WORK INSTRUCTIONS: Nothing but the lines from the one containing "Expand the Sign in chevron arrow" through the one containing "Task: Click the Credential", both included, should be given again, each exactly as written below.

Stored records:
_ _ _ _ _

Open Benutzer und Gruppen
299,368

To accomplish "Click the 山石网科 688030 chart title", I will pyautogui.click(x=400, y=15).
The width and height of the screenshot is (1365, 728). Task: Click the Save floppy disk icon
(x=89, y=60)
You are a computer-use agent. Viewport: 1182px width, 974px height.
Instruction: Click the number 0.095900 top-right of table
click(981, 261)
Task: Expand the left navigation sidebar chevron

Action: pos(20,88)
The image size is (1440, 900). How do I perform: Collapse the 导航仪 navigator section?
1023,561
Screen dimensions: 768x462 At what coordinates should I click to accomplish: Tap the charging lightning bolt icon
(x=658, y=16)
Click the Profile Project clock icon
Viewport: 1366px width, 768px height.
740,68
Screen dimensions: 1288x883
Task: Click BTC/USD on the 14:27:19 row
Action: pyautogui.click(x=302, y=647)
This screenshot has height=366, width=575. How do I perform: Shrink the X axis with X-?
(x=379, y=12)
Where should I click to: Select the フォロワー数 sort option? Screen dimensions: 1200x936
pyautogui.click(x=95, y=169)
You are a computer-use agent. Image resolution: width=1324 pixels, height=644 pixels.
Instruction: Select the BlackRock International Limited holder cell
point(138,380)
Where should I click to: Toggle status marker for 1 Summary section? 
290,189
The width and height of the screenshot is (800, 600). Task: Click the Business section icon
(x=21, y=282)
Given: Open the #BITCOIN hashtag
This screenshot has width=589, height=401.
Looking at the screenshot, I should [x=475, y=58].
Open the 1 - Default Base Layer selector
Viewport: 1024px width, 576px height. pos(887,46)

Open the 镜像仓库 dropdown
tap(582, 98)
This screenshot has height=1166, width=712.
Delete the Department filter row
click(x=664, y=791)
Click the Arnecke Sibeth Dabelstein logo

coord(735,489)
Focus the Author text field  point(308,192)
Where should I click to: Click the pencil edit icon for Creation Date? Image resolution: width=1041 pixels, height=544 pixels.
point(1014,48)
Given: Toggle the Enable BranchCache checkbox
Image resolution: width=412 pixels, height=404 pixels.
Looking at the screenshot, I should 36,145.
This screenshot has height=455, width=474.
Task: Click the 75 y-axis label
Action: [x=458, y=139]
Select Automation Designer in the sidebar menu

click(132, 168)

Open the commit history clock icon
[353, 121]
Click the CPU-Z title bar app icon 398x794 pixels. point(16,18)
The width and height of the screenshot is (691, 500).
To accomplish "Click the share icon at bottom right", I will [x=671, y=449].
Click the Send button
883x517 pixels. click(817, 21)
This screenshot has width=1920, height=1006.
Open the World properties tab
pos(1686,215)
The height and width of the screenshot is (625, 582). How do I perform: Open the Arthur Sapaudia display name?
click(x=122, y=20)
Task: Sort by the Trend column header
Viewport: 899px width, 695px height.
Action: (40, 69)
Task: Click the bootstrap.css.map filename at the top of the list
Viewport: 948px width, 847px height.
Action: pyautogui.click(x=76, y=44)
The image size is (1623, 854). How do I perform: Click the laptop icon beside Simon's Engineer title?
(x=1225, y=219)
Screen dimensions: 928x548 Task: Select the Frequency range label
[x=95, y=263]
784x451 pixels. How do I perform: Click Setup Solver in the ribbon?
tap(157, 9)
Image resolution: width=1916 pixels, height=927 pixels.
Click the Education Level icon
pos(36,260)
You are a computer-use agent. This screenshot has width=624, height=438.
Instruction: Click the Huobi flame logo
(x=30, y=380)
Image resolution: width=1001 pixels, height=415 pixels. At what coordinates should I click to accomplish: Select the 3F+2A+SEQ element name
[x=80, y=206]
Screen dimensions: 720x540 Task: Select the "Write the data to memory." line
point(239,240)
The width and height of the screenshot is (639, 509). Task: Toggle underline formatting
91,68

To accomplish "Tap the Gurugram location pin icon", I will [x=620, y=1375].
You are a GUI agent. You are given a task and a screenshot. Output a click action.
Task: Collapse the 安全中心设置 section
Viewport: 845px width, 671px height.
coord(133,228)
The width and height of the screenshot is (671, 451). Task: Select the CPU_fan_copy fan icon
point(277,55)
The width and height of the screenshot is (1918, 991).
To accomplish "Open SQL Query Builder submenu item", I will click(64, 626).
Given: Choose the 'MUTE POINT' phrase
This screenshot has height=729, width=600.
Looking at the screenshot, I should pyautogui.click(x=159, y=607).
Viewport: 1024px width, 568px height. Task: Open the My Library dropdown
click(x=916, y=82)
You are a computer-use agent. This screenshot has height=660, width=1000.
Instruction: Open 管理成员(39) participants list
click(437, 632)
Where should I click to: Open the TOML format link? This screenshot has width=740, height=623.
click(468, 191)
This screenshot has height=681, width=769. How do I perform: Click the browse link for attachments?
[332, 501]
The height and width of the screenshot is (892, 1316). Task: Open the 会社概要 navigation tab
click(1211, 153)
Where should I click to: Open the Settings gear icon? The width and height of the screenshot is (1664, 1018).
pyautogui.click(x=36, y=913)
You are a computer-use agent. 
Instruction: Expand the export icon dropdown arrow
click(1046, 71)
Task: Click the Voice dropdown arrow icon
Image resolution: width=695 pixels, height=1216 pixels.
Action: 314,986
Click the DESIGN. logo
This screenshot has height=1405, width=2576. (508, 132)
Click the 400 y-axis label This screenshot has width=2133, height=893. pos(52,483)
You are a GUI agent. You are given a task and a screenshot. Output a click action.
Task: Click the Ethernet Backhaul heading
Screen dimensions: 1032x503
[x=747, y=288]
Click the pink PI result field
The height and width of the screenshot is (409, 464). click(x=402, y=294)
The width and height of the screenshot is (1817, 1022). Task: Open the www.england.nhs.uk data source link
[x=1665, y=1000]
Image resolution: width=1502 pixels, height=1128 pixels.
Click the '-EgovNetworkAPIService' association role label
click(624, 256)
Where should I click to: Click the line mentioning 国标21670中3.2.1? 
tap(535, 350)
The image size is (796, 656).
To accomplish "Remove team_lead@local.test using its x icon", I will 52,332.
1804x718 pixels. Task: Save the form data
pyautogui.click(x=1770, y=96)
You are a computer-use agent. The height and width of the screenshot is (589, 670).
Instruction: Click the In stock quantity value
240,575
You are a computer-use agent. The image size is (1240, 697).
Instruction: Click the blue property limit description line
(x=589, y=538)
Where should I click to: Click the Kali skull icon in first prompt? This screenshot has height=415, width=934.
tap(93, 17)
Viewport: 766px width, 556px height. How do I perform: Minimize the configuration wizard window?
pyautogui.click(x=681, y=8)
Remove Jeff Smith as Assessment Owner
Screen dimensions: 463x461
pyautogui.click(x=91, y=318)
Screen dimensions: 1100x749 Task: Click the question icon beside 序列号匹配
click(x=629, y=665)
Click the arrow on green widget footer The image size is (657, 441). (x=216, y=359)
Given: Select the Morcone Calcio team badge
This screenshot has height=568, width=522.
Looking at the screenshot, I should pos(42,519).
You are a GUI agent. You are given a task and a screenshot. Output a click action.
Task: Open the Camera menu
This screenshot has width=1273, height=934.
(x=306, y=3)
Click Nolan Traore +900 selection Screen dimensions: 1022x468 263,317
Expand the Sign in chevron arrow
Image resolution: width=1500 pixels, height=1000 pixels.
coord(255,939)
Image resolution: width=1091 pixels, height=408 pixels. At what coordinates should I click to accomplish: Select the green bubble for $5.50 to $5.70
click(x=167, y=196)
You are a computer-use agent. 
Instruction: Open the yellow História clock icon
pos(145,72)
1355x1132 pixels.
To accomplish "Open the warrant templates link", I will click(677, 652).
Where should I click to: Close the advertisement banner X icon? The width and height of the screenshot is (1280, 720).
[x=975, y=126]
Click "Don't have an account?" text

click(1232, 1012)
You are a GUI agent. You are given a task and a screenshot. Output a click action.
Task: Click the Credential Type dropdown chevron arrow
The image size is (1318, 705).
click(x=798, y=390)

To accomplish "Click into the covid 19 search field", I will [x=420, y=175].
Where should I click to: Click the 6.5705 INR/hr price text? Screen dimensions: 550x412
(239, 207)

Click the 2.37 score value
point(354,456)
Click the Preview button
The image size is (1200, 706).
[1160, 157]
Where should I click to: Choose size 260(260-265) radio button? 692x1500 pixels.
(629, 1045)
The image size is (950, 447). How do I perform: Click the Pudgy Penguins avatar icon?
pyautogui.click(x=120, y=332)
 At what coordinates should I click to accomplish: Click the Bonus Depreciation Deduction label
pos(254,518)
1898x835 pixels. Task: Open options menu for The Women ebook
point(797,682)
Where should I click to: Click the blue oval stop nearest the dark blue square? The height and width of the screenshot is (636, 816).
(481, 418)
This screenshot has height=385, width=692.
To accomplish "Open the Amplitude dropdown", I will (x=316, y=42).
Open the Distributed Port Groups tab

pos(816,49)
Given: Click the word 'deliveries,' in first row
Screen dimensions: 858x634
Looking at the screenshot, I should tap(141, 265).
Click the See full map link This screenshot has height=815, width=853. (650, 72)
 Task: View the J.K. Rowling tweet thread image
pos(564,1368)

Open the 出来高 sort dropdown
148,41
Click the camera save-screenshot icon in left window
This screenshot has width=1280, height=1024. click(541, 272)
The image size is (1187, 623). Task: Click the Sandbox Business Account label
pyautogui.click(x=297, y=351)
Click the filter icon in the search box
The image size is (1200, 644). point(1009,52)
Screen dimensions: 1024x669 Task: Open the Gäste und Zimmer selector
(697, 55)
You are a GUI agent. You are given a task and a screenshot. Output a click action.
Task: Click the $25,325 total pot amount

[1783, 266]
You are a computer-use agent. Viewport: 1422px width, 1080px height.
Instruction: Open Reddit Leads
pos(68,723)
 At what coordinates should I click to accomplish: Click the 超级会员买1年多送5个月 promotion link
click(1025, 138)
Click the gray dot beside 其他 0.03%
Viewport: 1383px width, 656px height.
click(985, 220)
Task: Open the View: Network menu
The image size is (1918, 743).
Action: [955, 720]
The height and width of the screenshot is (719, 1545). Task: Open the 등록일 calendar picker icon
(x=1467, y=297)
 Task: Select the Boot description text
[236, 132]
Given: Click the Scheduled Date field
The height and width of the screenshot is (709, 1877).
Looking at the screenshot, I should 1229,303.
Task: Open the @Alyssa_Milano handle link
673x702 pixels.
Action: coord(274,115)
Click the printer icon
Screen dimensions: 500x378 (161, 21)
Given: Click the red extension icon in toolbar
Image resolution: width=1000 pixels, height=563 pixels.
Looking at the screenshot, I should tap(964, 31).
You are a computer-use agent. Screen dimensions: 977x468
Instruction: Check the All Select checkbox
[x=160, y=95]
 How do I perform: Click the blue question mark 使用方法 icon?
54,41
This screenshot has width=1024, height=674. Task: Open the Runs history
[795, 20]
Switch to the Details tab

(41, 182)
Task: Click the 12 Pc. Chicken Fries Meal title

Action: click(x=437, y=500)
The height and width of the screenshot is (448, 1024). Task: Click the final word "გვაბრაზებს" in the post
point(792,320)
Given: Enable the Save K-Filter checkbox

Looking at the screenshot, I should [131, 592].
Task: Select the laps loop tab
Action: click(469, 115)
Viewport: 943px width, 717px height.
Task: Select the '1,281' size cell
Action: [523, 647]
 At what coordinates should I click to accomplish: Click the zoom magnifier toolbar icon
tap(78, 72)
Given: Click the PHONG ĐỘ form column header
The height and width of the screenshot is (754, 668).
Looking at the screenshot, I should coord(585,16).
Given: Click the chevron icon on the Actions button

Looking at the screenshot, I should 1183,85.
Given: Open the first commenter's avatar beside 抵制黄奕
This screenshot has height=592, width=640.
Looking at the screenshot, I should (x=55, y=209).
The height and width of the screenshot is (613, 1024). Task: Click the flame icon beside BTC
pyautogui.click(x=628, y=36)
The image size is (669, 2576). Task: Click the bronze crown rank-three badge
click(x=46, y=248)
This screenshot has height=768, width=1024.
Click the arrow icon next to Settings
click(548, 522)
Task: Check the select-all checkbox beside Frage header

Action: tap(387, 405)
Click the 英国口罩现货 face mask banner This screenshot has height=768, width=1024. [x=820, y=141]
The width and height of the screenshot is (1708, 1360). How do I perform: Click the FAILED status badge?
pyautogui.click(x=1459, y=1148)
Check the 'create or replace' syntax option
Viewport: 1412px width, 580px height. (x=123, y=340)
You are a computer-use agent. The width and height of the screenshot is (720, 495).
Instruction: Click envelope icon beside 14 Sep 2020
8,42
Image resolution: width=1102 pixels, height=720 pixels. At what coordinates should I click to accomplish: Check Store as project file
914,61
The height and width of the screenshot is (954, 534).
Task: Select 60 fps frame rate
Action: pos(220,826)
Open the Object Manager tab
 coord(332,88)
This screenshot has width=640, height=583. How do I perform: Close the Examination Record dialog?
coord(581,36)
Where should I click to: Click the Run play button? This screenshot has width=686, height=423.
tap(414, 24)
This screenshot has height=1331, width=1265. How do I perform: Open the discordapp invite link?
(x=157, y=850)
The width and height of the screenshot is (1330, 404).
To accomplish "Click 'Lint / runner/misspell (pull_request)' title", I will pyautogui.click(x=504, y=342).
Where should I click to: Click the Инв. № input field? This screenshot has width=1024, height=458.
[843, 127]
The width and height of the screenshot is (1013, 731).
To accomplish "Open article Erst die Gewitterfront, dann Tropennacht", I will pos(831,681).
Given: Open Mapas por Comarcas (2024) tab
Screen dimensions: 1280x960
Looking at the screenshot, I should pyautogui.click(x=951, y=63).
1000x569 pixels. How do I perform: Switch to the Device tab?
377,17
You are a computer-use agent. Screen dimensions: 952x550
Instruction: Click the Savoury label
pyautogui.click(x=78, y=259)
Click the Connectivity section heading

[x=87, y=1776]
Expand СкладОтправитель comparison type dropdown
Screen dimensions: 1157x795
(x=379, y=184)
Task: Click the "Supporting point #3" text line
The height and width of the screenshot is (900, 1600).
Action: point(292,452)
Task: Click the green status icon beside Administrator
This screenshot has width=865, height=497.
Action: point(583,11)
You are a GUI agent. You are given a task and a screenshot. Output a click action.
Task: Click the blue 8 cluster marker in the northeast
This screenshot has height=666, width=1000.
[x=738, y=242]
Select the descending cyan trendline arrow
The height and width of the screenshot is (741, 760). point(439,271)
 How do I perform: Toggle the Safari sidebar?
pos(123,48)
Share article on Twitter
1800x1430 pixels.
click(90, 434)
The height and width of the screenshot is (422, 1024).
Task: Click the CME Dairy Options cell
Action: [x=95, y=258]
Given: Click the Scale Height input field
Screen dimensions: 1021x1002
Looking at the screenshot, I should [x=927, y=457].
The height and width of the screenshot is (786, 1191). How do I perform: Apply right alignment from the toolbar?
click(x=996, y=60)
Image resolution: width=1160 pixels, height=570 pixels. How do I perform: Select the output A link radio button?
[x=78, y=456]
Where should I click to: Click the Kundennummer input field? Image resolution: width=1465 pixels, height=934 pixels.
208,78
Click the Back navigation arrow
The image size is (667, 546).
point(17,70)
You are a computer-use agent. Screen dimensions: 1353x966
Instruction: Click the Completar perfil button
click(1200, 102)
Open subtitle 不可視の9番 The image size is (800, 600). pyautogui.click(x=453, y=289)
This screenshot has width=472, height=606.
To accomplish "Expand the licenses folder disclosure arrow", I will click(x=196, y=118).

_ _ _ _ _

RESPONSE BELOW:
Expand the Sign in chevron arrow
Image resolution: width=1500 pixels, height=1000 pixels.
coord(255,939)
Image resolution: width=1091 pixels, height=408 pixels. At what coordinates should I click to accomplish: Select the green bubble for $5.50 to $5.70
click(x=167, y=196)
You are a computer-use agent. 
Instruction: Open the yellow História clock icon
pos(145,72)
1355x1132 pixels.
To accomplish "Open the warrant templates link", I will click(677, 652).
Where should I click to: Close the advertisement banner X icon? The width and height of the screenshot is (1280, 720).
[x=975, y=126]
Click "Don't have an account?" text

click(1232, 1012)
You are a GUI agent. You are given a task and a screenshot. Output a click action.
Task: Click the Credential Type dropdown chevron arrow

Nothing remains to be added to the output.